PROBLEM STATEMENT:
Return every line of the entries below verbatim, leaving out the pictures.
◇ ◇ ◇ ◇ ◇
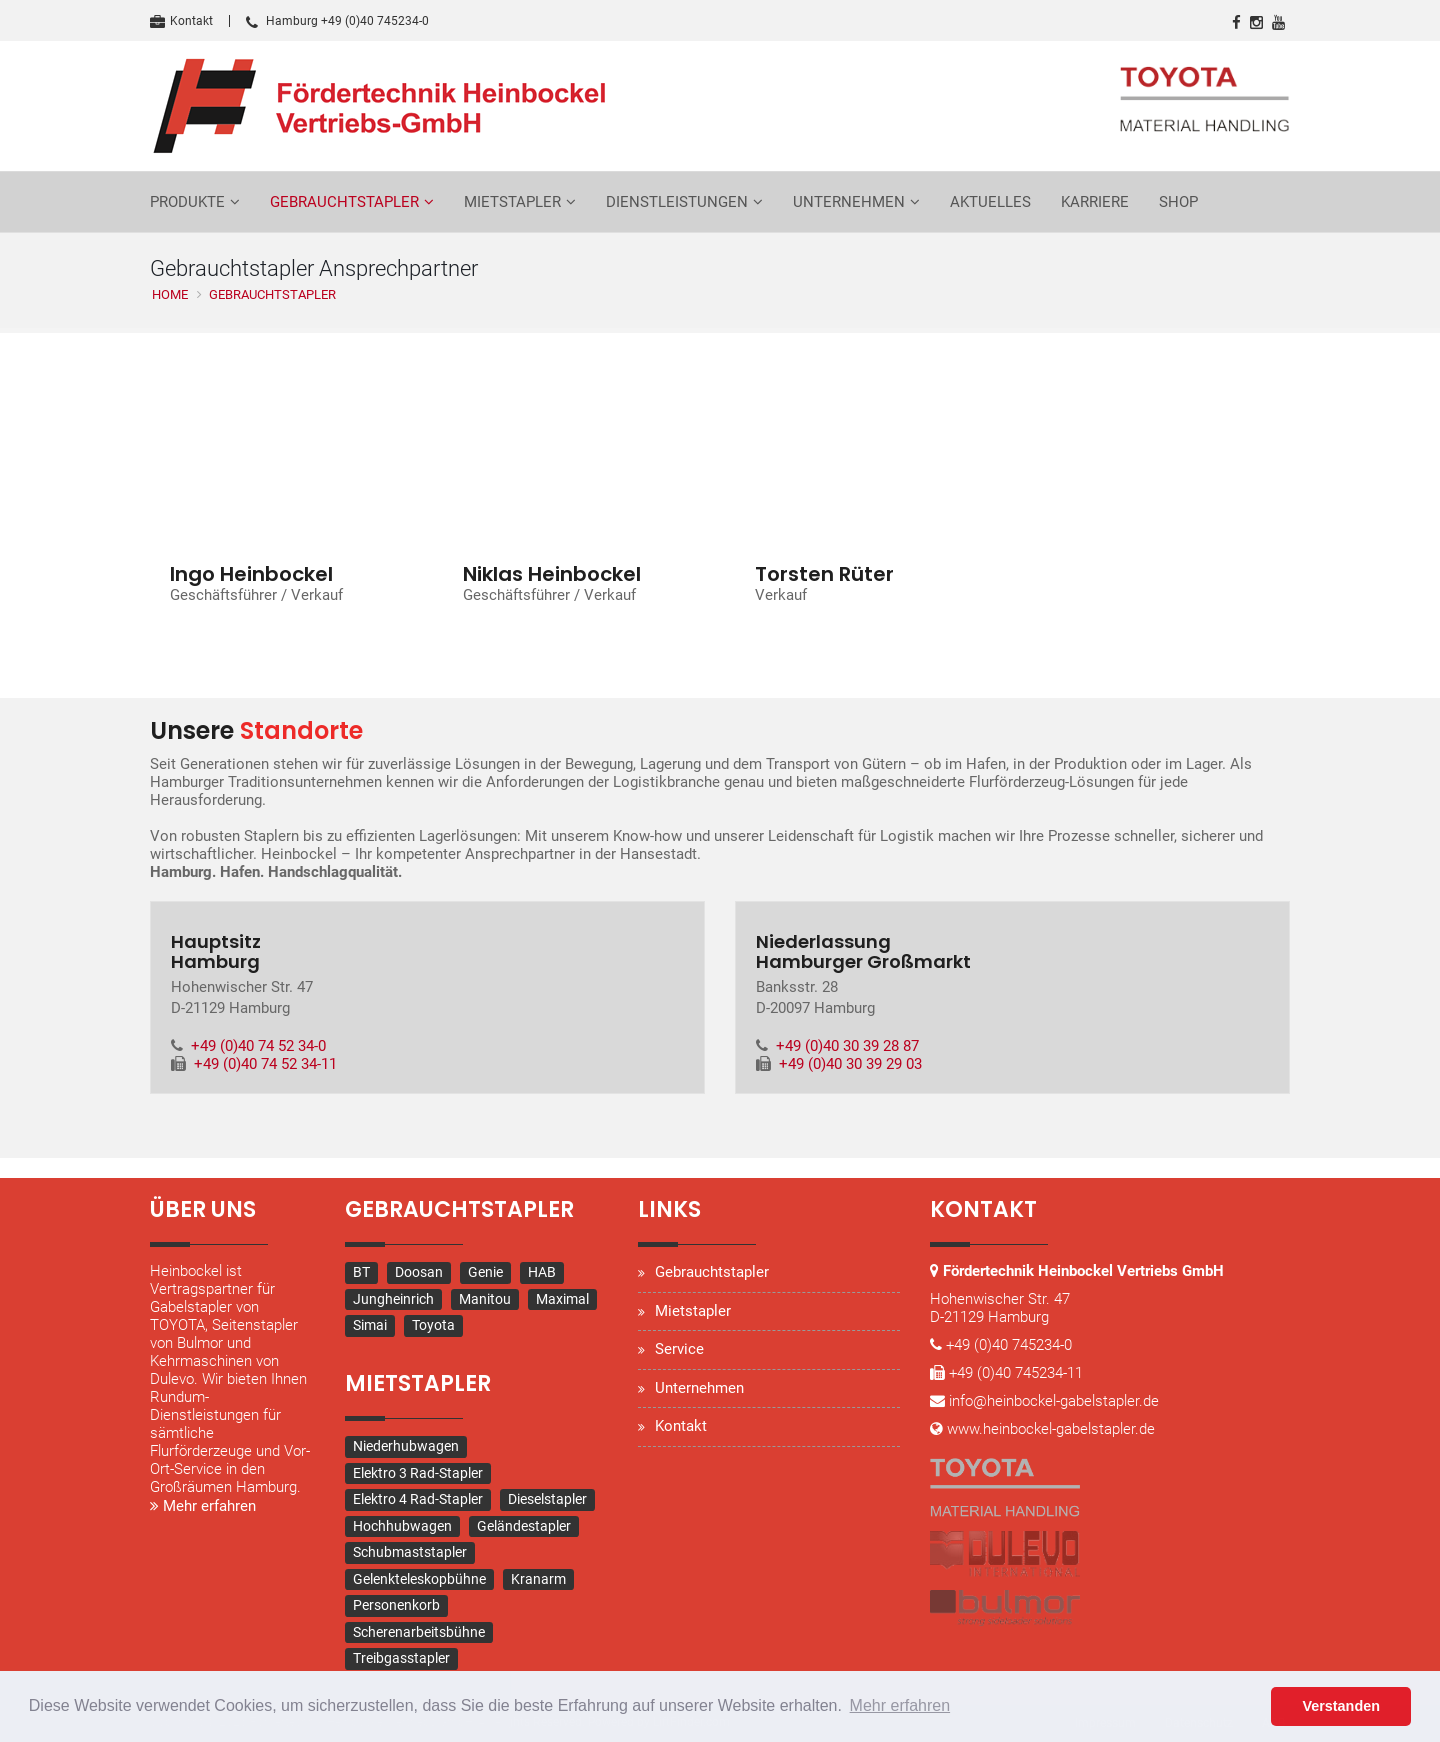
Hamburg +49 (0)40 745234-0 (337, 21)
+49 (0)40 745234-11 (1016, 1374)
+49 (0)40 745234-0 (1009, 1346)
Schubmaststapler (410, 1552)
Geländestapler (524, 1526)
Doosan (419, 1273)
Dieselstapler (547, 1499)
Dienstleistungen (677, 202)
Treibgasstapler (401, 1658)
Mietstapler (512, 202)
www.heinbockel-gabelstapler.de (1051, 1430)
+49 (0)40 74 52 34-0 (258, 1047)
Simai (370, 1326)
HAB (542, 1273)
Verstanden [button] (1341, 1706)
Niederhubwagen (406, 1446)
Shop (1178, 202)
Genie (485, 1273)
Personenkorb (396, 1605)
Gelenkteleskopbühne (419, 1579)
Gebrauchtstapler (344, 202)
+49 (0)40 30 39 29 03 (850, 1065)
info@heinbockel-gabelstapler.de (1054, 1402)
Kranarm (538, 1579)
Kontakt (181, 21)
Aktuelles (990, 202)
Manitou (485, 1299)
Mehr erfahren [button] (900, 1705)
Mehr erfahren (203, 1507)
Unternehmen (849, 202)
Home (170, 294)
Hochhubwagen (402, 1526)
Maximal (562, 1299)
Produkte (187, 202)
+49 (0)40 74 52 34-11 (265, 1065)
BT (361, 1273)
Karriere (1095, 202)
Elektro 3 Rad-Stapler (418, 1473)
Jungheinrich (393, 1299)
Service (679, 1350)
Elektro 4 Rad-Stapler (418, 1499)
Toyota (433, 1326)
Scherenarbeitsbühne (419, 1632)
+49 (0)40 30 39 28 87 (847, 1047)
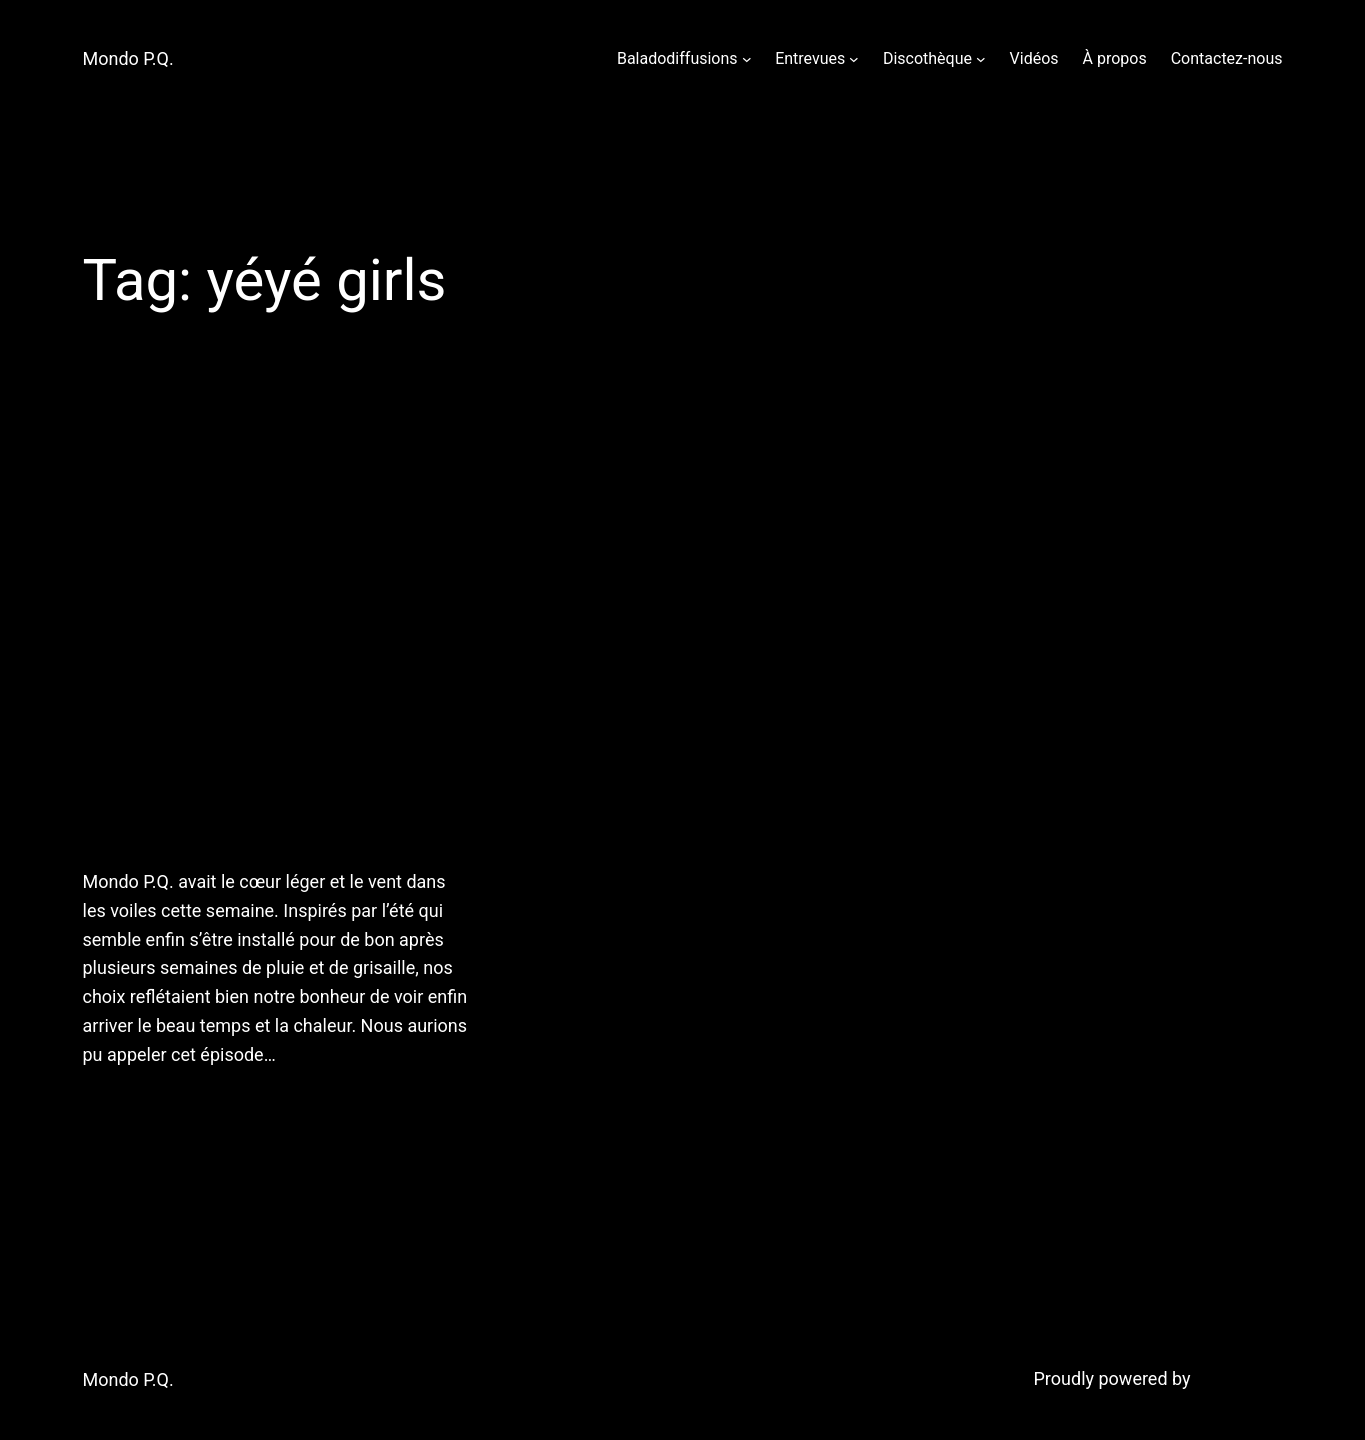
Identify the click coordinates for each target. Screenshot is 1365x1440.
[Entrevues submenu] (854, 59)
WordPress (1238, 1378)
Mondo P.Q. (128, 58)
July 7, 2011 (125, 1106)
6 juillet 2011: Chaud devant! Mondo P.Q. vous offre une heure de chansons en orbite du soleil (253, 624)
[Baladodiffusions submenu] (747, 59)
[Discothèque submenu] (981, 59)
◇ ◇ ◇ ◇ ◇
IN RESPONSE:
Hamburg +49 (0)40 745234-0 (337, 21)
+49 (0)40 745234-11 (1016, 1374)
+49 (0)40 745234-0 (1009, 1346)
Schubmaststapler (410, 1552)
Geländestapler (524, 1526)
Doosan (419, 1273)
Dieselstapler (547, 1499)
Dienstleistungen (677, 202)
Treibgasstapler (401, 1658)
Mietstapler (512, 202)
www.heinbockel-gabelstapler.de (1051, 1430)
+49 (0)40 74 52 34-0 (258, 1047)
Simai (370, 1326)
HAB (542, 1273)
Verstanden [button] (1341, 1706)
Niederhubwagen (406, 1446)
Shop (1178, 202)
Genie (485, 1273)
Personenkorb (396, 1605)
Gelenkteleskopbühne (419, 1579)
Gebrauchtstapler (344, 202)
+49 (0)40 30 39 29 03 (850, 1065)
info@heinbockel-gabelstapler.de (1054, 1402)
Kranarm (538, 1579)
Kontakt (181, 21)
Aktuelles (990, 202)
Manitou (485, 1299)
Mehr erfahren [button] (900, 1705)
Mehr erfahren (203, 1507)
Unternehmen (849, 202)
Home (170, 294)
Hochhubwagen (402, 1526)
Maximal (562, 1299)
Produkte (187, 202)
+49 (0)40 74 52 34-11 (265, 1065)
BT (361, 1273)
Karriere (1095, 202)
Elektro 3 Rad-Stapler (418, 1473)
Jungheinrich (393, 1299)
Service (679, 1350)
Elektro 4 Rad-Stapler (418, 1499)
Toyota (433, 1326)
Scherenarbeitsbühne (419, 1632)
+49 (0)40 30 39 28 87 (847, 1047)
Identify the click coordinates for each target. Screenshot is 1365x1440.
[Entrevues submenu] (854, 59)
WordPress (1238, 1378)
Mondo P.Q. (128, 58)
July 7, 2011 (125, 1106)
6 juillet 2011: Chaud devant! Mondo P.Q. vous offre une heure de chansons en orbite du soleil (253, 624)
[Baladodiffusions submenu] (747, 59)
[Discothèque submenu] (981, 59)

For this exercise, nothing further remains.